Extrait source ▸
-=-=-
Plus simplement, au-delà de potentiels hackings d'organisations — étatiques ou non — à la pointe en matière informatique, certains États imposent déjà, sur leur formulaire de demande de visa, de communiquer aux douanes ses identifiants Facebook (ou de tout autre réseau social). Ne pourraient-ils pas tout simplement légiférer pour imposer aux journalistes — sous couvert de sécurité intérieure — de communiquer leurs codes d'accès à leur « boîte noire »? Un doute que partage Antoine Lefébure, même si pour lui les avantages de cette initiative prennent le dessus sur les inconvénients:

« Cela devient une arme pour les journalistes. Et les États autoritaires qui n'aiment pas la liberté d'expression pourront rendre cette arme interdite ou bien la surveiller de manière plus précise. »

Une arme, qui pourrait également constituer un « label », une étiquette, qui jouerait en défaveur des journalistes d'investigation, un peu comme c'est le cas pour les membres de certaines ONG mal vues dans certains pays de par leur parti-pris politique ou leurs liens avec des États étrangers. Comment serait perçu un journaliste d'investigation avec ce soupçon supplémentaire d'être affilié à ce « réseau mondial anti-censure » financé par RSF?
-=-=-
Données ▸
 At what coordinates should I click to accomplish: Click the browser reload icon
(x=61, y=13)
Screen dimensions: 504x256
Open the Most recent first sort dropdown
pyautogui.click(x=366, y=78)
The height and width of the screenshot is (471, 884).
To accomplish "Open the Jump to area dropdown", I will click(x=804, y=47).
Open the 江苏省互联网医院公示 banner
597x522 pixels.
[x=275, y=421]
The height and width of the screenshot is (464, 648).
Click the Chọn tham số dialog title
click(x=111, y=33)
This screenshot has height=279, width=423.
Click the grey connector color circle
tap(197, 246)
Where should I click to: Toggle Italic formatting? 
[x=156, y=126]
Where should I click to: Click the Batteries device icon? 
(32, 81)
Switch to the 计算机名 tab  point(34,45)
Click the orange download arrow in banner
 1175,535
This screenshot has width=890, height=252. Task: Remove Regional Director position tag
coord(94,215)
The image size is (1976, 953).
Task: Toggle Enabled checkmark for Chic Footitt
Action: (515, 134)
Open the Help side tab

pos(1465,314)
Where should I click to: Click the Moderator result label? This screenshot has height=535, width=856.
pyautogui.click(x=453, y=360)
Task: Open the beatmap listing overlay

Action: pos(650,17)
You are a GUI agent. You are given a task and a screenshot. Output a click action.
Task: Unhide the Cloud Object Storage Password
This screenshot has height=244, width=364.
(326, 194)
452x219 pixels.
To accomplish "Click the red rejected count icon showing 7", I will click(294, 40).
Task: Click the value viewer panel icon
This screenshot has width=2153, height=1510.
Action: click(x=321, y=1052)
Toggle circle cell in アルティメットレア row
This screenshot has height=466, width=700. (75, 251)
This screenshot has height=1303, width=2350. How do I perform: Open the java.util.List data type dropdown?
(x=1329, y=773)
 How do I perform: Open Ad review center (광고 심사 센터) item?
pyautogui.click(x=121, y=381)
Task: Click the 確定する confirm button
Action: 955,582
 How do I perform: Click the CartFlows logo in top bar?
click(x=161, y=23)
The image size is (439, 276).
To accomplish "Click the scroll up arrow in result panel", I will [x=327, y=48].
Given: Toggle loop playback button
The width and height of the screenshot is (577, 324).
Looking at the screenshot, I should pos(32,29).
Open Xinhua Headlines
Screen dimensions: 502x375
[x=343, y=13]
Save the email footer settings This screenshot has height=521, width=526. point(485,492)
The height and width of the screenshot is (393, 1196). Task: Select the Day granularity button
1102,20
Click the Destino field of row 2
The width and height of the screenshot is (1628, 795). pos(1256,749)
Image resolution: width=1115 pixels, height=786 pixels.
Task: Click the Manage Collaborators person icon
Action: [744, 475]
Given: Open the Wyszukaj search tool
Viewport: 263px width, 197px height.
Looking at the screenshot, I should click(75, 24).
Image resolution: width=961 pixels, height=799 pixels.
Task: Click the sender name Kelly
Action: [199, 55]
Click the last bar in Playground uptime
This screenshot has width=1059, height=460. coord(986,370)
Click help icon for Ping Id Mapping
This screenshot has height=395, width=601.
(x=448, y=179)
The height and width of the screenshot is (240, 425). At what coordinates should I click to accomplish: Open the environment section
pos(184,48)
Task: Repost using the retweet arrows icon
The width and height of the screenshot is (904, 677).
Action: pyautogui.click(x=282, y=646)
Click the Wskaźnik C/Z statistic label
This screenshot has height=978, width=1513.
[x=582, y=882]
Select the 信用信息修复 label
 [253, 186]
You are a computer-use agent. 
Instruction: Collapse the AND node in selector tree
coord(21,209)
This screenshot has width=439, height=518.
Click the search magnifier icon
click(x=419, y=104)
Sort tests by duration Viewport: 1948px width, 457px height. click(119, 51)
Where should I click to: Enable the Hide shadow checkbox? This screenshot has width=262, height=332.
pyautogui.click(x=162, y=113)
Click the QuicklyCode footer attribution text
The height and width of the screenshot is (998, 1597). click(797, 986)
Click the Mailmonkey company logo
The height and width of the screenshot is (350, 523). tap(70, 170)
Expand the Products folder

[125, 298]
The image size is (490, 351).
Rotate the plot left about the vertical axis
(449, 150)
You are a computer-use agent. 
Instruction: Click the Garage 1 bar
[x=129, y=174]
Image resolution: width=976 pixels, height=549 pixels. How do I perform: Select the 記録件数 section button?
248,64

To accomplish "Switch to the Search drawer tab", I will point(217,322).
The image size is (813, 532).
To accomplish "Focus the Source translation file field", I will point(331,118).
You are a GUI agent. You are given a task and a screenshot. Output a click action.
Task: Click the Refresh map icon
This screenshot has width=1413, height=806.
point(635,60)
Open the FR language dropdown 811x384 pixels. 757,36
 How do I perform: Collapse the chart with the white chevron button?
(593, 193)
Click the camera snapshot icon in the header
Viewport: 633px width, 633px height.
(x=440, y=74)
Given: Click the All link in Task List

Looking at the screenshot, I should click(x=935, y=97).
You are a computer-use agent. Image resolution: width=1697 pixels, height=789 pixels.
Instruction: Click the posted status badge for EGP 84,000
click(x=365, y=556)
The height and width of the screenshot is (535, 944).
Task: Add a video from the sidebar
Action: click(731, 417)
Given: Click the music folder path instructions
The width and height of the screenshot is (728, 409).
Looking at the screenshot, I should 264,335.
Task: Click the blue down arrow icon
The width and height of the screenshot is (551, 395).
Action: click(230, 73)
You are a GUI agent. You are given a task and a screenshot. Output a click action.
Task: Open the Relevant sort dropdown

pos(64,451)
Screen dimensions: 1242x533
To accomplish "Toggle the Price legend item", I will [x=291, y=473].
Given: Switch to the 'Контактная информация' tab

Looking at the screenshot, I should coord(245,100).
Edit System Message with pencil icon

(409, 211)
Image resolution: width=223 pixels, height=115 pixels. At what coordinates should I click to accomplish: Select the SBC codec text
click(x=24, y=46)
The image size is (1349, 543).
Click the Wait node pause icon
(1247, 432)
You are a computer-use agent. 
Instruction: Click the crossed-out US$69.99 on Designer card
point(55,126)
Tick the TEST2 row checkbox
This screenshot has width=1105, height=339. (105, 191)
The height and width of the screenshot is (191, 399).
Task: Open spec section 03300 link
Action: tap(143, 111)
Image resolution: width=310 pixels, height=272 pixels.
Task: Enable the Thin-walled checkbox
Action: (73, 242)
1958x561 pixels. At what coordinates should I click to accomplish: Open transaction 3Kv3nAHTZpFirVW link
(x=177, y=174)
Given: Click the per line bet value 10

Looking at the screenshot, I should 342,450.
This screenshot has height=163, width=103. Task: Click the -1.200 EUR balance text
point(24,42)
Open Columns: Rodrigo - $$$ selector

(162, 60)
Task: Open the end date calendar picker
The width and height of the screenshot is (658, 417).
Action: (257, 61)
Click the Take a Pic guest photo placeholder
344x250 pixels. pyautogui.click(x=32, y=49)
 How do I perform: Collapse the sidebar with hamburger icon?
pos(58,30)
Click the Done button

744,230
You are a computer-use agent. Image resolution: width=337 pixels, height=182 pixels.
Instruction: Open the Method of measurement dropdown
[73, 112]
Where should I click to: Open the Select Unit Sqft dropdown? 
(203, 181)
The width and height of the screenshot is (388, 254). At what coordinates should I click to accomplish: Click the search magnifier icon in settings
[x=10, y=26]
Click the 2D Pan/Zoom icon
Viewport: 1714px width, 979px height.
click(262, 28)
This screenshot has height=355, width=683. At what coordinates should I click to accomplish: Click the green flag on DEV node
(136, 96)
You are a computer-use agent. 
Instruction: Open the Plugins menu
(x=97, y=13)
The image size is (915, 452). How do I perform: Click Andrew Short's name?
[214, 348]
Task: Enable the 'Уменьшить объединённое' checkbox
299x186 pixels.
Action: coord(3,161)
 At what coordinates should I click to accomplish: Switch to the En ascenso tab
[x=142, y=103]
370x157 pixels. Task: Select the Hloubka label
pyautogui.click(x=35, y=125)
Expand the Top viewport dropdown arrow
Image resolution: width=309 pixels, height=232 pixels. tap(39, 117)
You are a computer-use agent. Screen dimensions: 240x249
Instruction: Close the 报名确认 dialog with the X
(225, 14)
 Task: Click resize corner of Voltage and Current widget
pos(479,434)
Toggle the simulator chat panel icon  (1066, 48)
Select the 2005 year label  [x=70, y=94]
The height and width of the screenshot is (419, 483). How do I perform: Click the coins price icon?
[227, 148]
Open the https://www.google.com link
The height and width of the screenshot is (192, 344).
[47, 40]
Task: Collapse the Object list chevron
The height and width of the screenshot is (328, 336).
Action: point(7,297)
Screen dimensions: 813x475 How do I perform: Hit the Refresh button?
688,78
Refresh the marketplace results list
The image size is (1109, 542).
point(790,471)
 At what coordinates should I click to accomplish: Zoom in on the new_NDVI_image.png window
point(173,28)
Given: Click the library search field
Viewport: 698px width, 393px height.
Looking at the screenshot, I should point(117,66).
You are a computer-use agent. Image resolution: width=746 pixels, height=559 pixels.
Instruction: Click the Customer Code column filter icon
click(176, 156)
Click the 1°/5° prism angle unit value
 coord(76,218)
-=-=-
Consignes ▸
- A) Réécrivez le passage de l'extrait qui va de « Une arme, qui » jusqu'à « financé par RSF? », en remplaçant « ONG » par « associations ».
- B) D'après l'extrait, quels identifiants certains États exigent-ils sur leur formulaire de demande de visa ?

Solutions ▸
- A)
Une arme, qui pourrait également constituer un « label », une étiquette, qui jouerait en défaveur des journalistes d'investigation, un peu comme c'est le cas pour les membres de certaines associations mal vues dans certains pays de par leur parti-pris politique ou leurs liens avec des États étrangers. Comment serait perçu un journaliste d'investigation avec ce soupçon supplémentaire d'être affilié à ce « réseau mondial anti-censure » financé par RSF?

- B) Ils exigent les identifiants Facebook ou ceux de tout autre réseau social.